Where in central London can you find a clock that features rotating discs, a rampant goat and a former prime minister masquerading as a sun god?
Bracken House is a sturdy post-war office block on Cannon Street, just opposite St Paul's. This gigantic astronomical clock guards the entrance. Its rotating dials show the minutes, hours, days, months and zodiacal signs.
And, right there in the middle, is the face of Winston Churchill.
It really is Winnie. The building is named after Brendan Bracken, a key ally of Churchill during the second world war. The statesman's grimacing countenance was built into the clock in 1959, by designers Frank Dobson and Philip Bentham, in a nod to this relationship.
Was it the inspiration for the Teletubbies' Sun Baby?
Bracken and Churchill have other connections, played out in the pages of George Orwell's 1984. During the second world war, Bracken ran the Ministry of Information, inspiration for Orwell's Ministry of Truth. He also shares his initials with Big Brother. The novel's protagonist is called Winston. We'd love to know: does Bracken House contain a Room 101?

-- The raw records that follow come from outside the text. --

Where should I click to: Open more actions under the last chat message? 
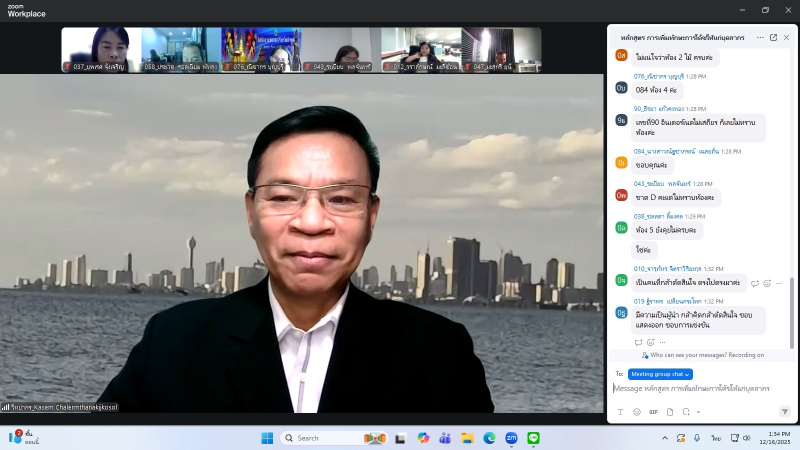(x=662, y=342)

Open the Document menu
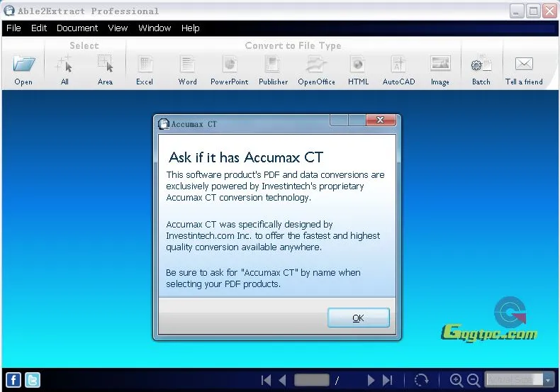(77, 28)
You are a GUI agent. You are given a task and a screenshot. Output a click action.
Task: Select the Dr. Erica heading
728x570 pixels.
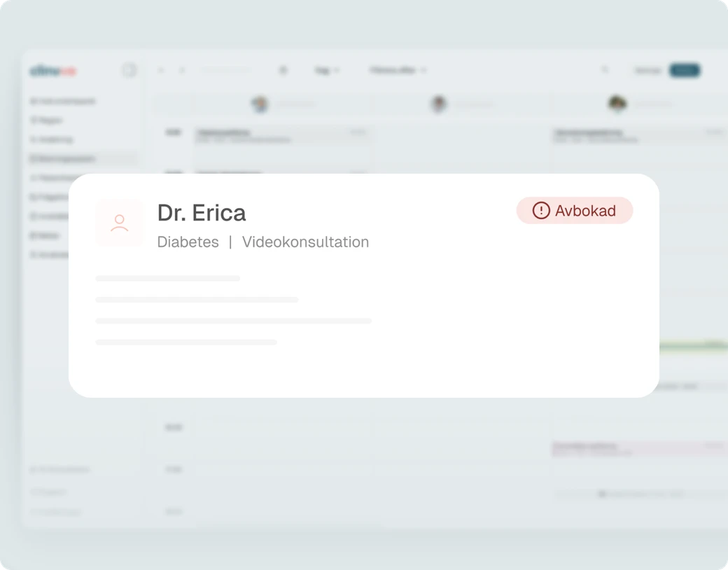(x=202, y=213)
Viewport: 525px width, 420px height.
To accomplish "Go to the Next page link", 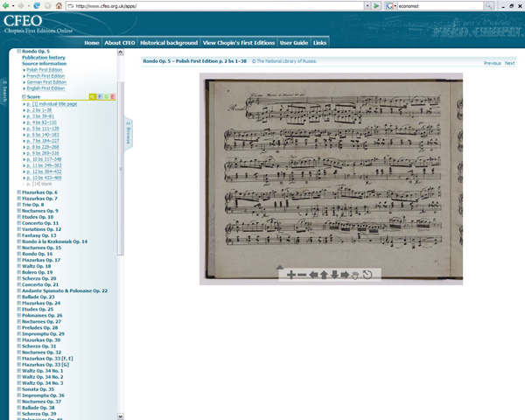I will (x=509, y=63).
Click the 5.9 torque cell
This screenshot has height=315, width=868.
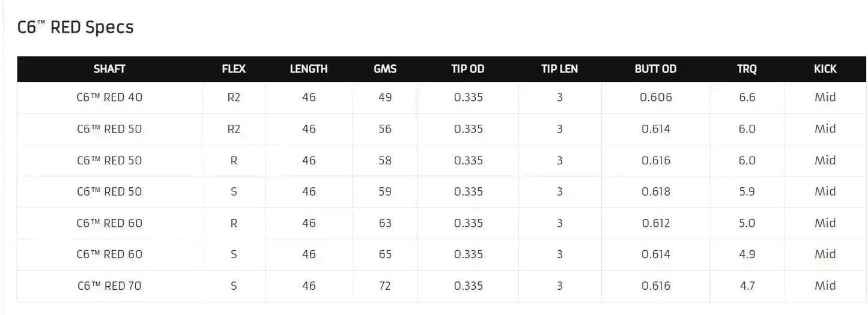[x=747, y=192]
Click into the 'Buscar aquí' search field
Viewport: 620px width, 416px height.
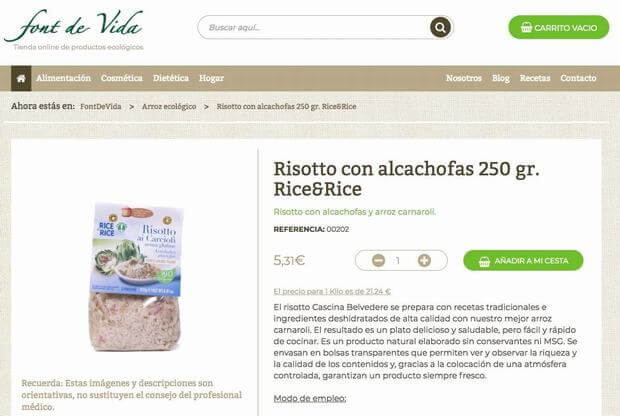tap(312, 27)
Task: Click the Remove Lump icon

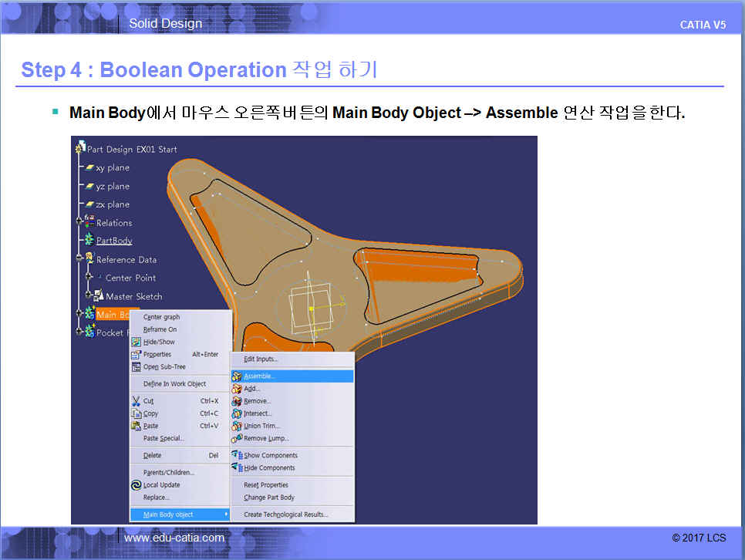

The building contains still more symbolism. Notice the colour of the stone:
Bracken House was designed as the headquarters of the Financial Times, which Bracken refounded in 1945. The coloured facade is as a deliberate nod to that newspaper's famously pink pages (it looks pinker in real life, honest).
Sadly, the FT decamped to Southwark in the 1980s. For over 30 years it inhabited this thing:
But then, in 2018, the newspaper returned to Bracken House. The Financial Times is be back in the Square Mile, back in the building that matches its colour, and back beneath the gaze of Apollo-Churchill and the strangest clock in London.